Let’s take a closer look at the components that determine the price consumers pay at the gas pump:
The basic rule of supply and demand has the most impact on gas price fluctuation. It is important to understand that extracted oil is graded by its viscosity (light and heavy). Light, also known as sweet crude, contains fewer impurities. It takes comparatively less time to process it into gasoline, which is precisely why it is greater in demand.
The recent decline in gas prices has put an additional $50 billion in personal disposable income in the pockets of vehicle owners.
Sweet crude was once widely available, but now is scarce. Refineries require huge capital investment to process heavy crude that contains more impurities and process it into light crude.
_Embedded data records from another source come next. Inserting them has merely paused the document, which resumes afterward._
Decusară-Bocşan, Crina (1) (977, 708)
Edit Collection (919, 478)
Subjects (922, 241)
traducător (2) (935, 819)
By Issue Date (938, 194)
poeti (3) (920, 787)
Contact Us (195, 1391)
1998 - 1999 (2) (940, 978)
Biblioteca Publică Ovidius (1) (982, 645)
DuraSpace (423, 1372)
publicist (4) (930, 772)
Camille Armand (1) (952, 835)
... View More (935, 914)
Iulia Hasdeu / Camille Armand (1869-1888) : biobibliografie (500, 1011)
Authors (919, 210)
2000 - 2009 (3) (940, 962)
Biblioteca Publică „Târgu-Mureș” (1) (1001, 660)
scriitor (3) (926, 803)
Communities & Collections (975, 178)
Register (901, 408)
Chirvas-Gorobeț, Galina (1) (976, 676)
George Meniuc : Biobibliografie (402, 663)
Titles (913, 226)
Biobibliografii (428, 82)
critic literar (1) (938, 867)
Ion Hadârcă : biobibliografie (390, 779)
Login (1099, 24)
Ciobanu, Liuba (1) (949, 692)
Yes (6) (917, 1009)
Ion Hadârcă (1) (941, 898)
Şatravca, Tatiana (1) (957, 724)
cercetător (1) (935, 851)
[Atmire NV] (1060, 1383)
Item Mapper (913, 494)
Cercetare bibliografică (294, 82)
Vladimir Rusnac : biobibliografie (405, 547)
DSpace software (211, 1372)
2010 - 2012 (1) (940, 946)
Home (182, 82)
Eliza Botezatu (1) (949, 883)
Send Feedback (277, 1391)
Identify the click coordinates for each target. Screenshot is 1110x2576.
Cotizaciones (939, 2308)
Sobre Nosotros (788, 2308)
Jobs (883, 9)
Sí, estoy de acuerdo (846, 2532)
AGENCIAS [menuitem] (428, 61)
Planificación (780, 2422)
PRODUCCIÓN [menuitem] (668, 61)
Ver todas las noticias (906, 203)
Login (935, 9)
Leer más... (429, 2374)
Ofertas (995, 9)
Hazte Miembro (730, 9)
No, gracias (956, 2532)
The high demand, scarce light crude resources and high cost of fracking (processing heavy crude) are factors that impact prices. The expense incurred in order to process and supply gasoline is passed down in the form of inflated gas prices to consumers.
However, the fall in gasoline prices are influenced by factors like greater investing in more fuel-efficient cars and hybrids, thereby lowering fuel consumption, and impacting demand.
Other factors that affect gas prices are inflation and taxes. Inflation is the rate at which prices of goods and services rise. The level of inflation directly affects fuel. Similarly, tax on a gallon of gas also influences the fuel prices, and that tax varies by state and municipality.